Hands lifted her onto a bed, and she felt a sting as an injector pumped concentrated protein into her system. It wasn’t quite so satisfying as a hunk of meat, but it did make her feel better almost immediately. She had to squint to look at anything. “Is he okay?”

“Of course he is, honey,” Hernandez answered as she scanned the readings on the patient’s diagnostic display.

“I don’t like this stuff. It fights dirty. Never met such a violent virus before.” Roxy shook sweat-damp hair out of her face. She looked around as her eyes got closer to normal and finally paid attention to the blue light surrounding everyone but her. There was even environmental shielding surrounding the beds of the two former plague victims. Bonita Hernandez was quite correctly taking no chances. “How long before you stop glowing?”

“We’re waiting for you to tell us, Physician,” Hernandez replied.

“We’re all better now,” Roxy assured the ship’s other doctor.

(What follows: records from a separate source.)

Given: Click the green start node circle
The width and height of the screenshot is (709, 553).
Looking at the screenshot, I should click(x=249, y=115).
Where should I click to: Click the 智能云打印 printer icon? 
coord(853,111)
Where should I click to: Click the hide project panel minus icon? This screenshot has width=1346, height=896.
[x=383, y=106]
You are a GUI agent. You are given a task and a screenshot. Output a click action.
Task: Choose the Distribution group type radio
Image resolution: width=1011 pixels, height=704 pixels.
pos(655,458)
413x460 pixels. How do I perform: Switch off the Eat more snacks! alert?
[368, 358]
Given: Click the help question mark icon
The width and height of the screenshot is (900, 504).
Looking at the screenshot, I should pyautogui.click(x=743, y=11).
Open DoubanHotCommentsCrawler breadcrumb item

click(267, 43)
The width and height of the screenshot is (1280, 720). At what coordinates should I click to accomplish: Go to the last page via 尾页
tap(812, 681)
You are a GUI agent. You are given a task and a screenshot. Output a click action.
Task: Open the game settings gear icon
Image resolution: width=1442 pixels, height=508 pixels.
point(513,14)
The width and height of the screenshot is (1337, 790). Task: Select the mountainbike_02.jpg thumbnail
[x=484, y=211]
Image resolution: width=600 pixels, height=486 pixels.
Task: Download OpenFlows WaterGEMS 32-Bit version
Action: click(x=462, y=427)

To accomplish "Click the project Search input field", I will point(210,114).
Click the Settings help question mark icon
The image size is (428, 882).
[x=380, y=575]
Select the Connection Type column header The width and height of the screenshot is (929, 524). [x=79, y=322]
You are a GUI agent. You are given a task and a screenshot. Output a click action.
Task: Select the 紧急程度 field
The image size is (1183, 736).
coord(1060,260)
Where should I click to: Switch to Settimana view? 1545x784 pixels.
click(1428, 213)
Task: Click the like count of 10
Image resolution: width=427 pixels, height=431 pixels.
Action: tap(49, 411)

She placed her hand over her heart. “Honest.”

“And I would appreciate being able to enter,” Eamon said from the doorway. Roxy looked toward him. The Captain’s long, slender form was obscured by yet another sterile field across the doorway.

Hernandez lifted a remote and pressed a button, killing all the fields at once. Roxy was glad to be rid of the extra lighting. Dee, Grett, and CeCe lost no time in making themselves scarce. Hernandez moved with less speed back to the main sickbay, passing Eamon as he stepped into the room and approached the patients.

Both of the freighter crewmembers were awake and staring in awe at Roxy. The man was big, ruggedly built, and bearded. Roxy recalled that the woman had been in her sixties, but she’d done a very thorough job of the healing. The woman was going to be very surprised when she looked in a mirror and discovered she was a red-haired beauty of eighteen again.